Keith Wharton, M.D., Ph.D., is a Molecular Pathologist in Preclinical Safety/Translational Medicine at Novartis Institutes for BioMedical Research in Cambridge, MA, USA. A board certified pathologist, he directs tissue biomarker activities for early stage clinical trials across multiple therapeutic areas. Prior to joining biopharma in 2009, at UT Southwestern he held positions of increasing responsibility as Associate Dean, pathology course director, attending pathologist, and leader of an NIH-funded laboratory studying intercellular communication in development and cancer. Following completion of the Medical Scientist Training Program at UCLA, he served a pathology residency and completed a HHMI-funded postdoctoral fellowship in developmental biology at Stanford. He has >30 peer-reviewed publications and numerous honors and awards. In 2015 he coedited and contributed chapters on outsourcing pathology in clinical trials, next generation sequencing in anatomic pathology, and the fundamentals of disease to the book, “Molecular Histopathology and Tissue Biomarkers in Drug and Diagnostic Development” (http://www.springer.com/us/book/9781493926800). He is broadly interested in the molecular control of health and disease, technologies that advance understanding of disease, and drug and diagnostics development.
Irina Wietek has more than 15 years of experience in the field of clinical data management and currently is a Manager, Clinical Data Management at Shire. In this role she manages CDM-related activities on a program level for therapeutic area Hemophilia and is responsible for the oversight of CRO-managed projects. Prior to this she held various positions in clinical data management at Baxter and Baxalta (Baxter spinoff). She started her industry experience at the Data Management department of Quintiles, Germany.
Irina holds a Ph.D. degree in molecular biology from Julius-Maximilians-University of Wuerzburg in Germany. As part of her biochemistry studies she completed a training program in clinical laboratory and immunology at Medical University in Sofia, Bulgaria.

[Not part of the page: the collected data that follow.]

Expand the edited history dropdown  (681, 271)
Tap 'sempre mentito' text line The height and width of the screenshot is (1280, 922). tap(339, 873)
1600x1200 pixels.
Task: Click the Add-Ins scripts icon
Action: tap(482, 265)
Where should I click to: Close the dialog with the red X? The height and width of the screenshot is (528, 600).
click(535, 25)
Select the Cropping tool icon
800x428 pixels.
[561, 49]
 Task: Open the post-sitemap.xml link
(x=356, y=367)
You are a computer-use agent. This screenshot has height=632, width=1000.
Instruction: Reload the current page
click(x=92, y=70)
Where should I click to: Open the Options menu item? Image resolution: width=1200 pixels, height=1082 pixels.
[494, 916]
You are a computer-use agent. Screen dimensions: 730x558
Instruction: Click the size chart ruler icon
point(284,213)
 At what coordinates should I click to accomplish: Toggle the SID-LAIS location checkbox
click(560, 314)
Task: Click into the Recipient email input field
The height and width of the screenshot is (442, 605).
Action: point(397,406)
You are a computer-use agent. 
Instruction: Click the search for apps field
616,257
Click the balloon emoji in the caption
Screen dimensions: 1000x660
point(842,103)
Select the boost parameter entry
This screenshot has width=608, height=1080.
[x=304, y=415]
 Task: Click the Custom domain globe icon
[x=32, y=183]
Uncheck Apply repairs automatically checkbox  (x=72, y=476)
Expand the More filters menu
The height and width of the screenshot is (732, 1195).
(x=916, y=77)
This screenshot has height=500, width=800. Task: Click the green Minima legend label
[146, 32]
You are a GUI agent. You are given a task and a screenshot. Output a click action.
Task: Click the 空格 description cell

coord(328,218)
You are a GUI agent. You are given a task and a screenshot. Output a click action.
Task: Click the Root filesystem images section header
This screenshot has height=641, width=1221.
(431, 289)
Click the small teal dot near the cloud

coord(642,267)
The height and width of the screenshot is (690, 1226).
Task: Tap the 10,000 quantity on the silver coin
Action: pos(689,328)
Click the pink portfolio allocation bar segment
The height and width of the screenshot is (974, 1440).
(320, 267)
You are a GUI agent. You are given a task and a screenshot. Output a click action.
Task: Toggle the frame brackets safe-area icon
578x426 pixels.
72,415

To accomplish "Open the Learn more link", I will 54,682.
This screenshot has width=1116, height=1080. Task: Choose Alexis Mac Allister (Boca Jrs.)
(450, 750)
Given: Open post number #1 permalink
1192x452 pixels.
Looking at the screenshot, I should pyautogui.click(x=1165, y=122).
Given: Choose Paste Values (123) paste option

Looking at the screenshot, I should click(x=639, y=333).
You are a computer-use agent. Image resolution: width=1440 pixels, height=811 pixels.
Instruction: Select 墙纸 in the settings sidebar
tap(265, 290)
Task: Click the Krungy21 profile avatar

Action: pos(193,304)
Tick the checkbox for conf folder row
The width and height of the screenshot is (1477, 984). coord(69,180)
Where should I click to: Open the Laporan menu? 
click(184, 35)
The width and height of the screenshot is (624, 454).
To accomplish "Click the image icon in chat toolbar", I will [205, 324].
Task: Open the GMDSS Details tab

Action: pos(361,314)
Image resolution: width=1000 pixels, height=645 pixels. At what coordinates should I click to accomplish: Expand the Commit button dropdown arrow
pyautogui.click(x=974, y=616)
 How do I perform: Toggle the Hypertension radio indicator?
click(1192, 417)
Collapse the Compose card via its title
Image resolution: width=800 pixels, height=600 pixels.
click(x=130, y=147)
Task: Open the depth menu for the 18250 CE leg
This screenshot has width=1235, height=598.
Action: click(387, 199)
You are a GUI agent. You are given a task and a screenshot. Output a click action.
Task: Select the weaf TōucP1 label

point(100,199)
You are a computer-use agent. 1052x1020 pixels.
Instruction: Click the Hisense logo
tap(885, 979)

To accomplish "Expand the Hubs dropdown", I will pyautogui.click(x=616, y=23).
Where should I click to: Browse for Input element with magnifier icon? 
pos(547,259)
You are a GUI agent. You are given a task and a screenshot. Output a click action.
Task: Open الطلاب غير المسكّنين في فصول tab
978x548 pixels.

Brenda advises senior executives regarding opportunities to innovate the clinical development space. She has held leadership roles in science, operations and IT at both Merck and Pfizer, and also acted as a management consultant at IBM’s Pharma Strategy Team. She recently led an effort to operationalize precision medicine through building the infrastructure to support Pfizer’s Human Tissue and Biospecimens Policy.